• [Consigne]:
Présentez les lignes ci-dessous sous forme de liste numérotée, en omettant les lignes vides. N'incluez pas les images dans votre réponse.

• [Données à traiter]:

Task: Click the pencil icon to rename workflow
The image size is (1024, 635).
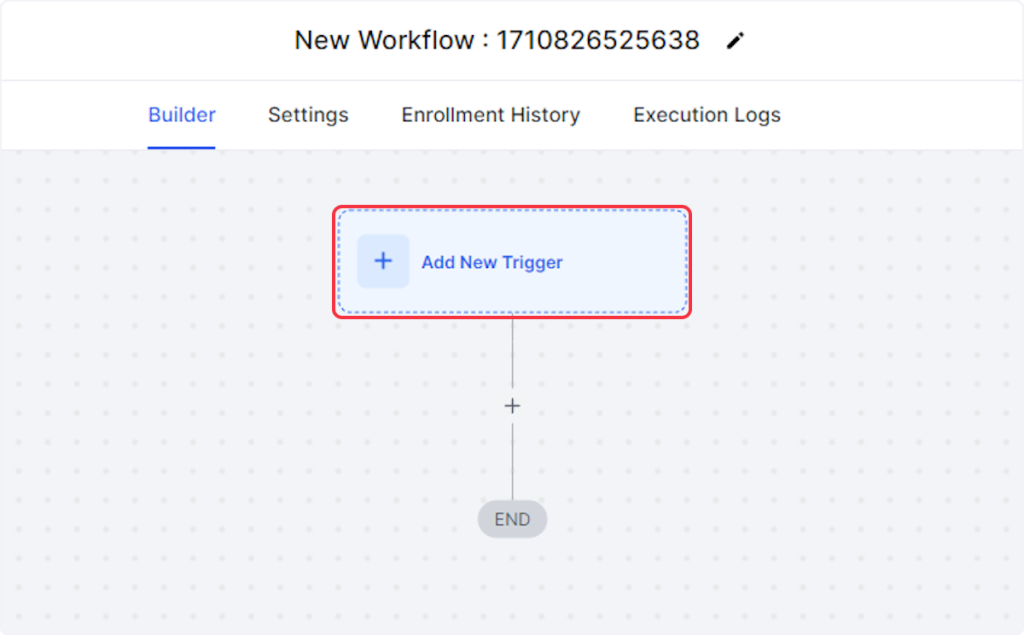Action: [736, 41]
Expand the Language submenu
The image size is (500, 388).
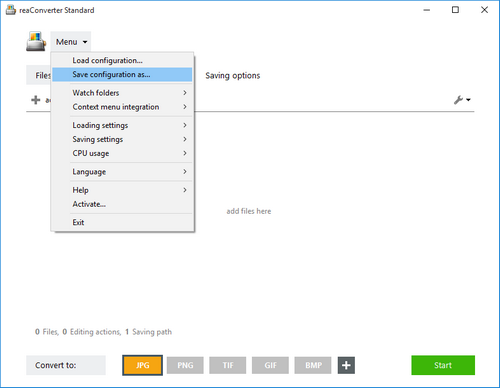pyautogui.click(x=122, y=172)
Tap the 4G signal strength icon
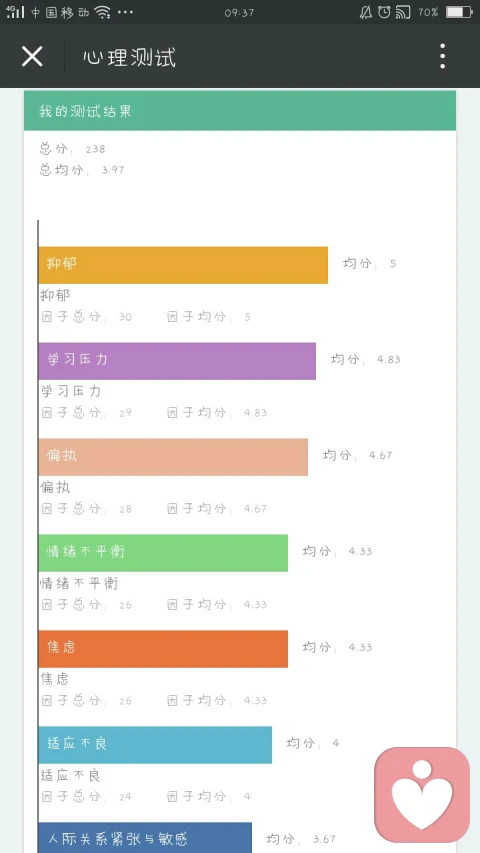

• [Réponse rédigée]:
1. Task: Click the pencil icon to rename workflow
2. The image size is (1024, 635).
3. Action: [736, 41]
4. Expand the Language submenu
5. The image size is (500, 388).
6. pyautogui.click(x=122, y=172)
7. Tap the 4G signal strength icon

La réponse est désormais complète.